** Work to complete **
Give the data again exactly as it appears.

** Source data **
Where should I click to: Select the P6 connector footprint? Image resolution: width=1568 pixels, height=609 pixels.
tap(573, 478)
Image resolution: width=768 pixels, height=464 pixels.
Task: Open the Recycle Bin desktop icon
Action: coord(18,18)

** Output for this task **
Where should I click to: Select the P6 connector footprint? Image resolution: width=1568 pixels, height=609 pixels.
tap(573, 478)
Image resolution: width=768 pixels, height=464 pixels.
Task: Open the Recycle Bin desktop icon
Action: coord(18,18)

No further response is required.